Research & Projects

🔬 Research Projects

Robustness of Multiple Knockoff Aggregation Methods

  • Advisor: Prof. Lijun Wang, School of Mathematical Sciences, Zhejiang University
  • Period: Sept. 2025 – Present
  • Status: First-author manuscript in preparation
  • Keywords: False Discovery Rate (FDR) · Multiple Knockoffs · Heavy-tailed Distribution · Feature Collinearity · Copula

Innovation & Contributions:

  • Systematically evaluated the robustness of state-of-the-art aggregation methods (e-value based, based-voting, Multiple Data Splitting) under extreme heavy-tailed distributions, identifying severe power breakdowns (Power \(\to 0\)) under Cauchy noise.
  • Diagnosed failure mechanisms within the single thresholding step, demonstrating that overly strict thresholds lead to power loss, and empirically investigated strategies (e.g., relaxing FDR control thresholds) to rescue selection power.
  • Analyzed the impact of feature collinearity and different feature importance statistics (LASSO path difference, Random Forest), revealing that derandomized knockoffs recover their superior FDR-control performance at lower correlations (\(\rho = 0.1\)).
  • Investigated the parameter sensitivity of the \(\alpha_{kn}/\alpha_{ebh}\) ratio, exploring empirical CDF approximation frameworks to dynamically calibrate selection thresholds.
  • Researched Copula-based extensions (e.g., Latent Gaussian and Vine Copula Knockoffs) to address and relax the strict distributional assumptions of standard Model-X procedures.
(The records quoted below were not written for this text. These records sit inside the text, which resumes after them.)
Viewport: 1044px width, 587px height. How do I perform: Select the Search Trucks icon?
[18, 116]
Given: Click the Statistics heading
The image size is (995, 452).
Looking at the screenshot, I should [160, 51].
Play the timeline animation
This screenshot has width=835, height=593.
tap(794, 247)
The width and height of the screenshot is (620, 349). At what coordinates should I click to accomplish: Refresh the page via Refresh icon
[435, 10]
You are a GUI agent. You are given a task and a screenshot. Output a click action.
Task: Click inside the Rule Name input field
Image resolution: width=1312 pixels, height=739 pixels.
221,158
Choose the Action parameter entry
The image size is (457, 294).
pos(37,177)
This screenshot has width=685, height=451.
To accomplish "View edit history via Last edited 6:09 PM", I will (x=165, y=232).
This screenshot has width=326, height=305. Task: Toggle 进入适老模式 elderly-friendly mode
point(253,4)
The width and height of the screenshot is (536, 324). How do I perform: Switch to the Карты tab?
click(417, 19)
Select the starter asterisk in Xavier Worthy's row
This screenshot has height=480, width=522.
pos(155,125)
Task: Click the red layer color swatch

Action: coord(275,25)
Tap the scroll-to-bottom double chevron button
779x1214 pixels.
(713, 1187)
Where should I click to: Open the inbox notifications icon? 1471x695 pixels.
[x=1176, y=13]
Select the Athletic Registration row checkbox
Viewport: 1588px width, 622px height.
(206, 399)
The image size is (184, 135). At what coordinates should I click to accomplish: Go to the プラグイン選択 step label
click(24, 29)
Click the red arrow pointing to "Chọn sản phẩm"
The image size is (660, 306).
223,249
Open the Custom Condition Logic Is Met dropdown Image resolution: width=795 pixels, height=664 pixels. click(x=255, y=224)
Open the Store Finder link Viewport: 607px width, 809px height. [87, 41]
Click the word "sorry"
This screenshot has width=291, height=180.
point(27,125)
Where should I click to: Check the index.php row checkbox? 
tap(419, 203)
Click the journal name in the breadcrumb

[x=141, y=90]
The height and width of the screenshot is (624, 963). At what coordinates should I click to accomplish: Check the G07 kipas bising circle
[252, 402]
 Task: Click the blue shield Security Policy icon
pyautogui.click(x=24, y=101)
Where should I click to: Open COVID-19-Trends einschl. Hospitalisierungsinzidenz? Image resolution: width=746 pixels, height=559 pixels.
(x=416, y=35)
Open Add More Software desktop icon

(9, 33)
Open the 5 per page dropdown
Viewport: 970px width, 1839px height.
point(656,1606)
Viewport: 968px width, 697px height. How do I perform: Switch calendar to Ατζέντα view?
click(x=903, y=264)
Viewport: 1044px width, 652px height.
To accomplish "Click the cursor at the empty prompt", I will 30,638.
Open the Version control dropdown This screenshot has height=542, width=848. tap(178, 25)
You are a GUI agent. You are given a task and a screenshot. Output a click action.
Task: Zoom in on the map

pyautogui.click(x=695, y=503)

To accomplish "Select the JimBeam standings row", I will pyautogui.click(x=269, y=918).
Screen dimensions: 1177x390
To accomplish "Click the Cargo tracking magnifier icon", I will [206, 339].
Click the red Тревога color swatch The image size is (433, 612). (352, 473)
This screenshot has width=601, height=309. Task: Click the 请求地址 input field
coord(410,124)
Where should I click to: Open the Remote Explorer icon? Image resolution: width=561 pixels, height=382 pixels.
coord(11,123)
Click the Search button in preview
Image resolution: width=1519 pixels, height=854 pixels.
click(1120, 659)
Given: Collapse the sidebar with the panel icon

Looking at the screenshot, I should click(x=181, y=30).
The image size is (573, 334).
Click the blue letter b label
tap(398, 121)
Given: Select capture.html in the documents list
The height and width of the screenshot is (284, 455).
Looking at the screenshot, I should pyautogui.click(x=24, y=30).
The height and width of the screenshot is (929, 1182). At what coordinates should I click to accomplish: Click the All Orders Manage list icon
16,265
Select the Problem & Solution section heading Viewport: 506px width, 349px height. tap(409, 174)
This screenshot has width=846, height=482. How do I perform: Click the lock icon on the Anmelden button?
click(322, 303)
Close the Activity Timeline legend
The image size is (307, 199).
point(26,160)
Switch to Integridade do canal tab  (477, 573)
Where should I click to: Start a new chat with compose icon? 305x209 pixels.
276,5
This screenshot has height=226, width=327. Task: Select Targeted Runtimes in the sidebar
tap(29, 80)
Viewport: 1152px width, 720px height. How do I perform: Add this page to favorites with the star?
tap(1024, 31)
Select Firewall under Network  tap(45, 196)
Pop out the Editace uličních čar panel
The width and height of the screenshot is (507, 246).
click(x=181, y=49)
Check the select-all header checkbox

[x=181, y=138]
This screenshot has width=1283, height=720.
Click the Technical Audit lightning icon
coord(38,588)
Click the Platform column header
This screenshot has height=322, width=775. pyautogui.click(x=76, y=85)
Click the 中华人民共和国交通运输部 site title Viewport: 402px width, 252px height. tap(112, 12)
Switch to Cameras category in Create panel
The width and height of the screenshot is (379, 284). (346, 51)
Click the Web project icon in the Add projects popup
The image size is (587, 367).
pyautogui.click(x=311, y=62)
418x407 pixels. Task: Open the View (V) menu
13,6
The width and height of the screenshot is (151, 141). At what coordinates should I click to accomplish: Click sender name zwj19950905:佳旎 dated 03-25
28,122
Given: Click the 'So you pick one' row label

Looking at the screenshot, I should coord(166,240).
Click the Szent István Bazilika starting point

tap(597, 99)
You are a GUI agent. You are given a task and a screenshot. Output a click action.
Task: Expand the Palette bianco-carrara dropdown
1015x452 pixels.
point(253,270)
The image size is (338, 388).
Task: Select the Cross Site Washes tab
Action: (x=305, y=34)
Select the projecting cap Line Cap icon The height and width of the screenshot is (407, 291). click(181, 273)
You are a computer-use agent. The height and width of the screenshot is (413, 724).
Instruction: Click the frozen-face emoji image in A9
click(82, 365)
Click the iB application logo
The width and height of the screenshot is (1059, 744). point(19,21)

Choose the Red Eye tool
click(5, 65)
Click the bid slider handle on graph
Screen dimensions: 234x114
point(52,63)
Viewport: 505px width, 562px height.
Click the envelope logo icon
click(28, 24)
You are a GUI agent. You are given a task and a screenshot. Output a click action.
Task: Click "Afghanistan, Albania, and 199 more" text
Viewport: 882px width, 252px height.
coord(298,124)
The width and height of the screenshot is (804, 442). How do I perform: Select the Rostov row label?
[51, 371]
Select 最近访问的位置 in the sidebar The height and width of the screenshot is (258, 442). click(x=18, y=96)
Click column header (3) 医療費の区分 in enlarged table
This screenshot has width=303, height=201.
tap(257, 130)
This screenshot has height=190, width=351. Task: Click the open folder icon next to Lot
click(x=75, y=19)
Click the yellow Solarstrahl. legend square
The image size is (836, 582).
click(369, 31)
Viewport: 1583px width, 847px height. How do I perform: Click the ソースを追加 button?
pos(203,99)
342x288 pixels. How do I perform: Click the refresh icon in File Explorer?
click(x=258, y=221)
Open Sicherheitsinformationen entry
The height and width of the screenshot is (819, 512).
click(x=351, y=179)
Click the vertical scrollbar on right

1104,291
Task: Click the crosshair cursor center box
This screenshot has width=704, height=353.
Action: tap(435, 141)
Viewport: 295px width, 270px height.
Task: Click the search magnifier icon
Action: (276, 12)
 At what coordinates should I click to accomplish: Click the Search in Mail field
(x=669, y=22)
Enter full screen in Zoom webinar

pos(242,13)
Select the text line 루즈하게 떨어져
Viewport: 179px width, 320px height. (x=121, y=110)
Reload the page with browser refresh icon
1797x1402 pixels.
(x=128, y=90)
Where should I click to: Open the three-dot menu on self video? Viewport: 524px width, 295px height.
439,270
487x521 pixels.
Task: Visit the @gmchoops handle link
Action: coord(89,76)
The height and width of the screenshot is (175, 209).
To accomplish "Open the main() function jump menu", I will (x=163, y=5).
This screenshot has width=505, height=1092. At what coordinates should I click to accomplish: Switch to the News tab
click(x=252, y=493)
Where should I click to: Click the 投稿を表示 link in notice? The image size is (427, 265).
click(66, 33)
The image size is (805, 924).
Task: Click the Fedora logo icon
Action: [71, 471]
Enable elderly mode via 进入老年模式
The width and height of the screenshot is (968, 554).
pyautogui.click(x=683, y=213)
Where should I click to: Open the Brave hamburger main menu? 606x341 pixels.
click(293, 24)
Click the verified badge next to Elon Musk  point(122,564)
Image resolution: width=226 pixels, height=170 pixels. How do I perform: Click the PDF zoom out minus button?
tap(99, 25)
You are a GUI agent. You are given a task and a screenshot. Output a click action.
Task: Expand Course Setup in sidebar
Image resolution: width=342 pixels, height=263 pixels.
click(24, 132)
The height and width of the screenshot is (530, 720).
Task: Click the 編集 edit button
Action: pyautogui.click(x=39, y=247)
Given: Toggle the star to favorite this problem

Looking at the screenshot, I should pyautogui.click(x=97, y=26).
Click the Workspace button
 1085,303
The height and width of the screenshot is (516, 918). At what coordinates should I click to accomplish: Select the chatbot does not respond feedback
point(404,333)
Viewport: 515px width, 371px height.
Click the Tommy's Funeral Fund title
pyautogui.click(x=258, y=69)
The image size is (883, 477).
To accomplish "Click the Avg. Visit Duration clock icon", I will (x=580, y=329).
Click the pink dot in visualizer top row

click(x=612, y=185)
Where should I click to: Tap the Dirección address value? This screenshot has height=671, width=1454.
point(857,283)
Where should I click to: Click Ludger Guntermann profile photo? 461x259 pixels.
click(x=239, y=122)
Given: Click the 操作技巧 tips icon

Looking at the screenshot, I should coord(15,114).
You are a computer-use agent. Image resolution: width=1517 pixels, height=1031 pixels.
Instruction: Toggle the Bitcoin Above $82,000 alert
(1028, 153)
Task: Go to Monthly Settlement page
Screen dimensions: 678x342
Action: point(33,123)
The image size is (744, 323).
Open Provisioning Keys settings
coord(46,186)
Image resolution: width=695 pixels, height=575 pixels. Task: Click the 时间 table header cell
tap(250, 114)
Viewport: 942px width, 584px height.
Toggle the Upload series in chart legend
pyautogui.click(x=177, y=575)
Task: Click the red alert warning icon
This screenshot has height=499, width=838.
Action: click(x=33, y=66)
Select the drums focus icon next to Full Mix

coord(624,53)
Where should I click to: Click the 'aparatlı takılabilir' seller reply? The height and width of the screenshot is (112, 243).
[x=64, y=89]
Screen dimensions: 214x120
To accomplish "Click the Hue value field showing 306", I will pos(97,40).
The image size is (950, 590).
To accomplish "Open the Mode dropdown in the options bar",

Uncertainty Quantification via Conformal Prediction

  • Advisor: Prof. Guanhua Chen, School of Medicine and Public Health, UW-Madison
  • Period: Mar. 2026 – Present
  • Status: In progress
  • Keywords: Conformal Prediction · Distribution-Free Inference · Uncertainty Quantification

Innovation & Contributions:

  • Investigating conformal inference frameworks to construct distribution-free predictive intervals for complex statistical models.

💻 Selected Computational Projects

C-Based CNN Forward Inference Engine

  • Period: Spring 2025
  • Tech Stack: C, Model Optimization, Binary I/O

Key Implementations:

  • Implemented a convolutional neural network (CNN) forward inference engine completely from scratch in C.
  • Achieved a 75% latency reduction via rigorous channel pruning while maintaining \(\sim 99\%\) classification accuracy.

Uncertainty Quantification for PDEs in Random Domains

  • Period: Fall 2025
  • Tech Stack: Python, Stochastic Galerkin, Karhunen-Loève Expansions

Key Implementations:

  • Reproduced numerical solutions for elliptic Stochastic Partial Differential Equations (SPDEs) utilizing stochastic mappings.
  • Applied Legendre polynomial chaos and Karhunen-Loève expansions for robust uncertainty quantification in complex domains.